Chinnathan Areeprasert, Peitao Zhao and colleagues note that making paper, from debarking and chipping wood to the final steps of pulping and refining, creates a tremendous amount of wood fibers and other wastes. Sending this sludge to landfills can be problematic, because substances can leach out and pollute groundwater. But recently, researchers have been exploring ways to turn the planet's growing waste streams into useful products, such as fuel and fertilizer. One such process is called subcritical hydrothermal treatment (HTT), and it uses heat and pressure to break down and remove various components of a mixture. In one case, researchers used HTT to turn sewage into a clean, solid fuel. Early studies show it can transform paper sludge into fuel as well. Areeprasert's team decided to figure out the best HTT conditions for this process, and to test them in a pilot plant.
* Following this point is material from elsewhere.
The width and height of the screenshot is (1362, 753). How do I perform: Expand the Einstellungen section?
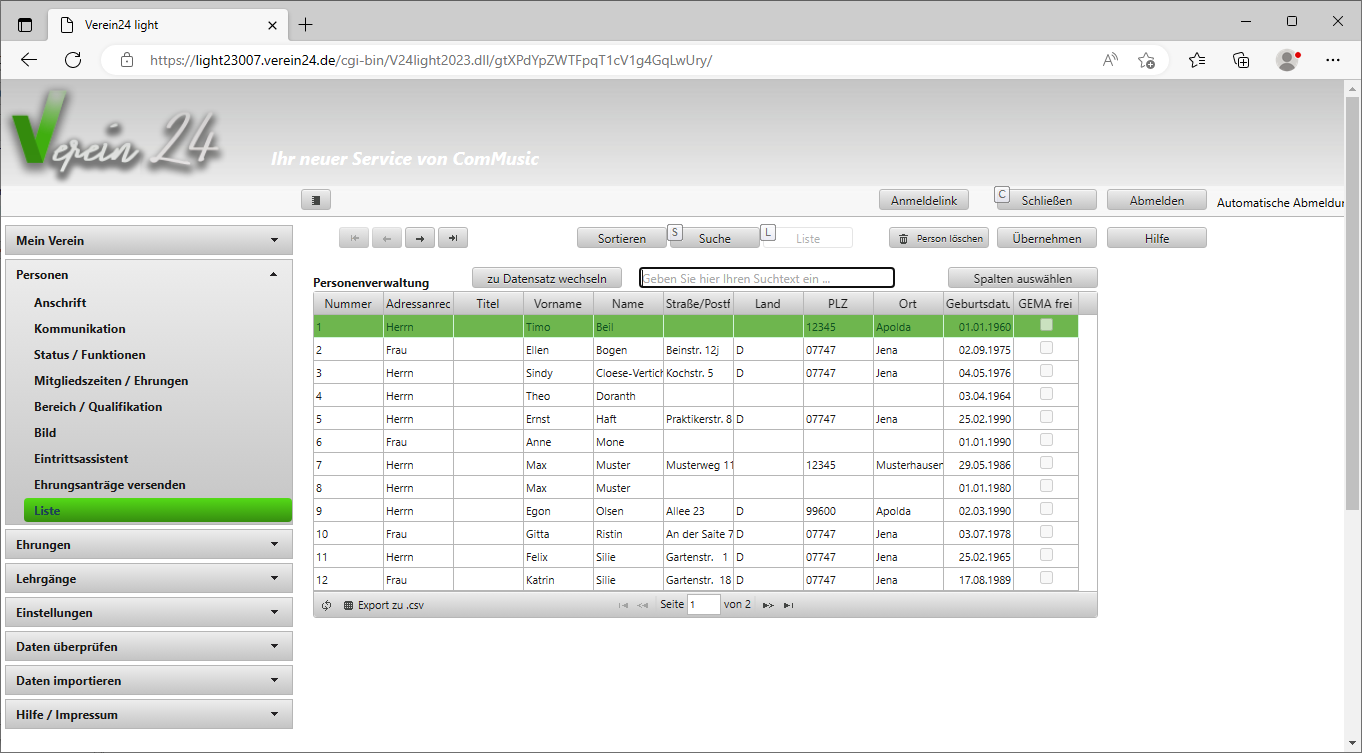click(149, 613)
They tried different temperatures and defined the optimal conditions for converting paper waste into fuel using HTT. The resulting product had a composition similar to coal. Importantly, the amount of energy that can be recovered from the fuel is higher than the energy required to make it. The researchers conclude that this method for making fuel is both sustainable and lends itself to commercialization.
This paper aims to investigate the alternative solid fuel production from paper sludge employing hydrothermal treatment (HTT) in a lab-scale facility for implementation of the pilot-scale plant. The paper sludge was subjected to the HTT under subcritical hydrothermal conditions. In the lab-scale experiment, the temperature conditions were 180 °C, 200 °C, 220 °C, and 240 °C, respectively, while it was 197 °C in the pilot plant as the optimum condition. The holding time was 30 min in both cases. The hydrothermally produced solid fuel was evaluated for the fuel property, the water removal performance, and the mass distribution. Furthermore, the energy balance of the process was studied. The higher heating value of the HT pretreated paper sludge was slightly improved. In addition, the produced solid fuel had comparable H/C and O/C atomic ratios with that of coal, indicating the presence of carbonization during the HTT process. Using the mechanical dewatering, only 4.1% of moisture in the raw paper sludge can be removed while the solid fuel production from paper sludge by HTT at 200 °C showed 19.5% moisture reduction. According to the energy balance of the pilot plant, the recovered energy was significantly higher than the energy input, showing the feasibility of employing the HTT to produce alternative solid fuel from paper sludge.